J. U. Blandón-Díaz, A.-K. Widmark, A. Hannukkala, B. Andersson, N. Högberg, and J. E. Yuen

First author: Universidad Nacional Agraria, Apartado postal 453, Nicaragua and Swedish University of Agricultural Sciences, Department of Forest Mycology and Pathology, P.O. Box 7026, S-750 07 Uppsala, Sweden; second, fourth, fifth, and sixth authors: Swedish University of Agricultural Sciences, Department of Forest Mycology and Pathology; and third author: MTT Agrifood Research Finland, Plant Production Research, FI-31600 Jokioinen, Finland.

Go to article:
Accepted for publication 9 November 2011.

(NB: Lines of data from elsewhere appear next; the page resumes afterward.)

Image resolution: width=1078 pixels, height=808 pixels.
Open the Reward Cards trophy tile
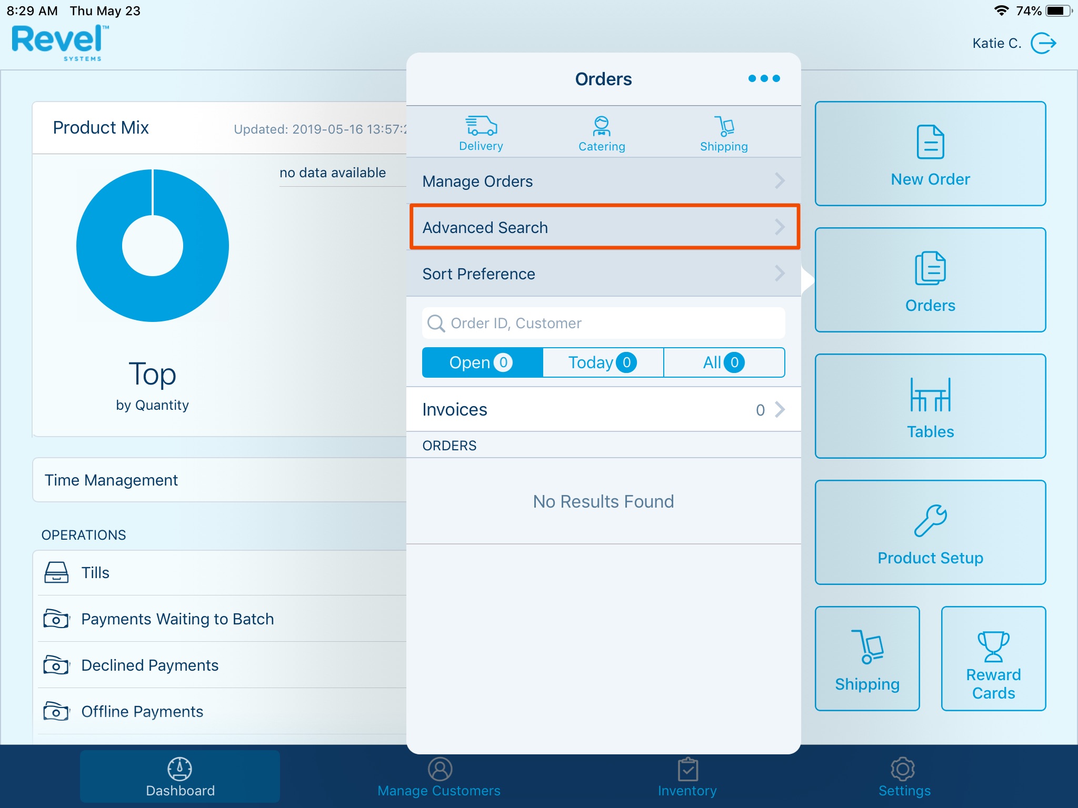(x=993, y=659)
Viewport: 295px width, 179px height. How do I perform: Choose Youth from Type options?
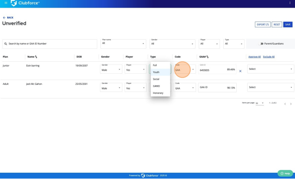click(161, 72)
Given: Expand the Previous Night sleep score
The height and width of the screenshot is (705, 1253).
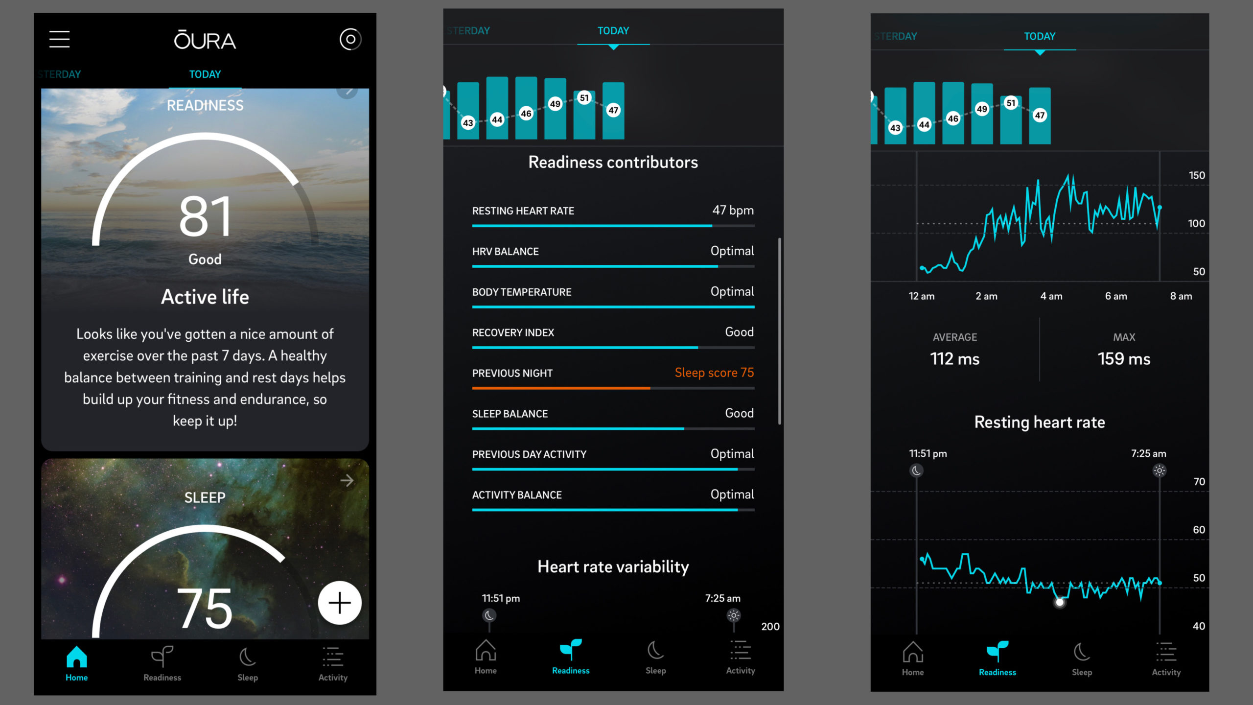Looking at the screenshot, I should [x=612, y=372].
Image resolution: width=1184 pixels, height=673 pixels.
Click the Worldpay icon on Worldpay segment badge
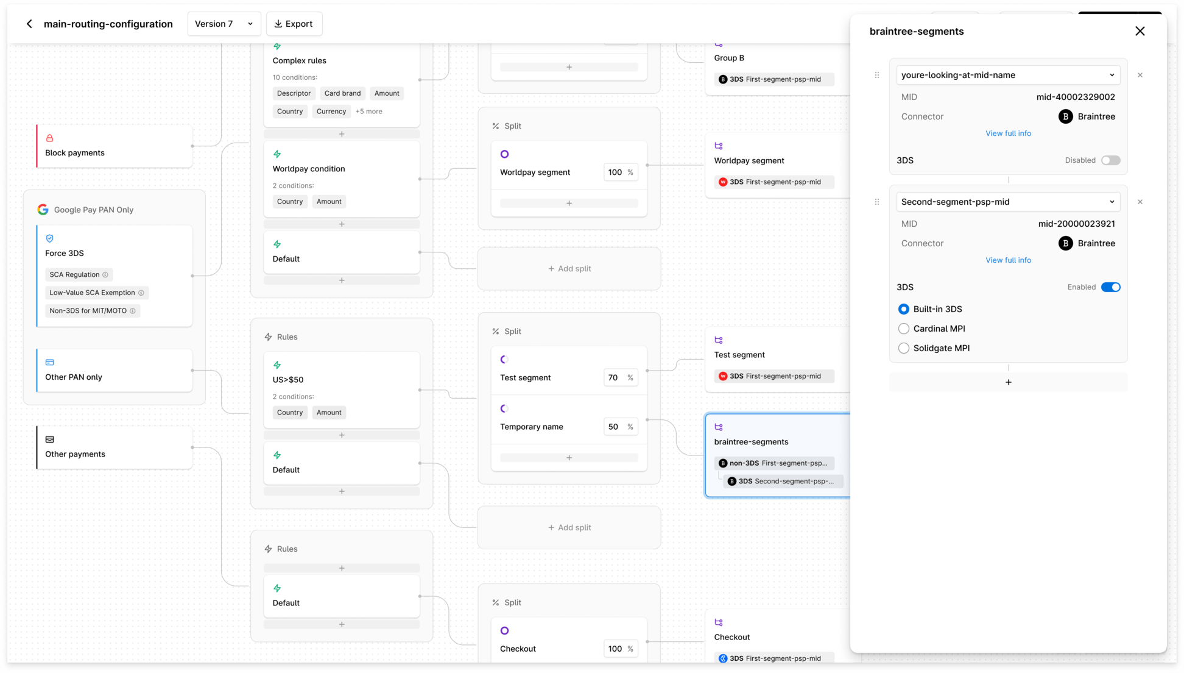tap(723, 182)
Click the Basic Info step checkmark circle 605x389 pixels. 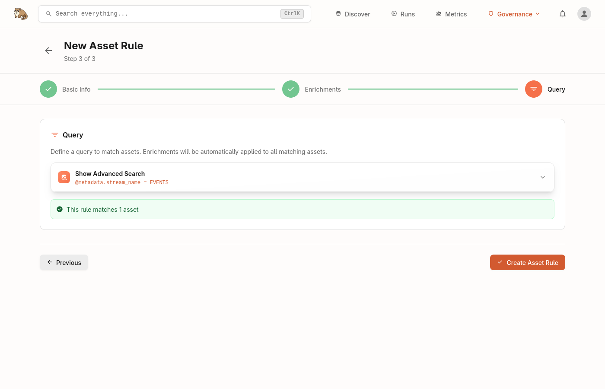(x=48, y=89)
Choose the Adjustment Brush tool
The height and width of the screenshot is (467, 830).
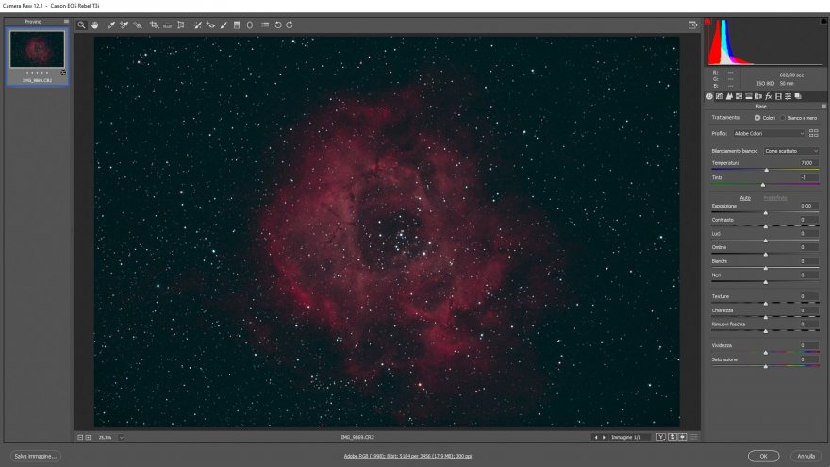[224, 25]
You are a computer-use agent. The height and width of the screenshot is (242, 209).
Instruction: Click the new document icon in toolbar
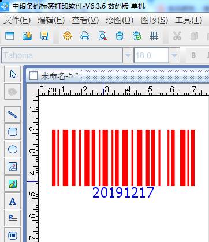coord(10,36)
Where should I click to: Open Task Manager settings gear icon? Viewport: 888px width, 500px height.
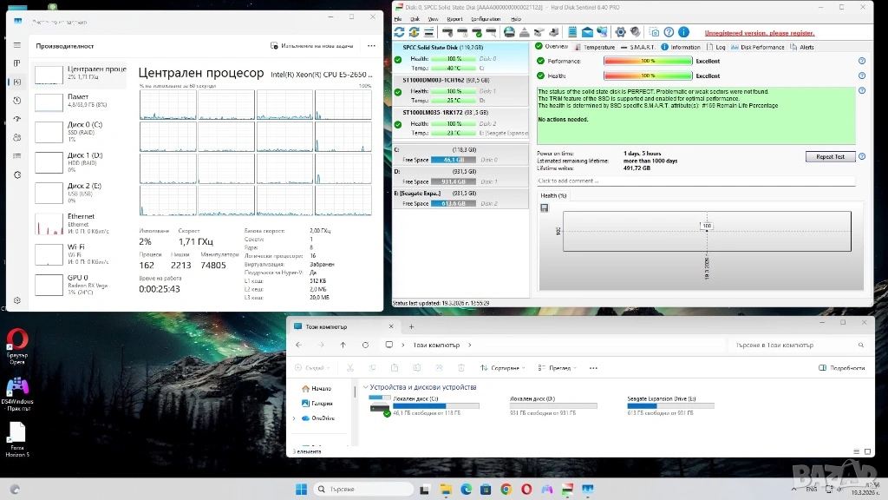pos(17,301)
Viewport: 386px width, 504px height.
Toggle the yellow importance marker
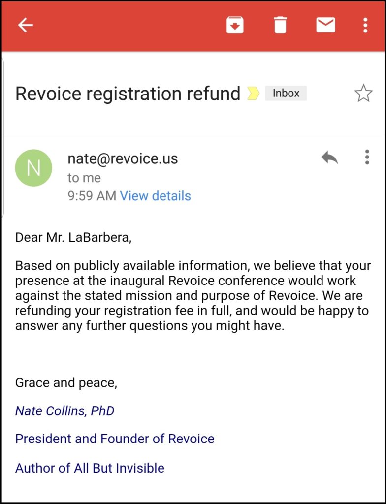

Late blight caused by Phytophthora infestans (Mont.) de Bary is a constraint to both potato and tomato crops in Nicaragua. The hypothesis that the Nicaraguan population of P. infestans is genotypically and phenotypically diverse and potentially subdivided based on host association was tested. A collection of isolates was analyzed using genotypic markers (microsatellites and mitochondrial DNA haplotype) and phenotypic markers (mating type, virulence, and fungicide sensitivity). The genotypic analysis revealed no polymorphism in 121 of 132 isolates of P. infestans tested. Only the Ia haplotype and the A2 mating type were detected. Most of the tested isolates were resistant to metalaxyl. The virulence testing showed variation among isolates of P. infestans. No evidence was found of population differentiation among potato and tomato isolates of P. infestans based on the genotypic and phenotypic analysis. We conclude that the Nicaraguan population of P. infestans consists of a single clonal lineage (NI-1) which belongs to the A2 mating type and the Ia mitochondrial DNA haplotype. Moreover, based on the markers used, this population of P. infestans does not resemble the population in countries from which potato seed is imported to Nicaragua or the population in neighboring countries. The data presented here indicate that the NI-1 clonal lineage is the primary pathogen on both potato and tomato, and its success on both host species is unique in a South American context.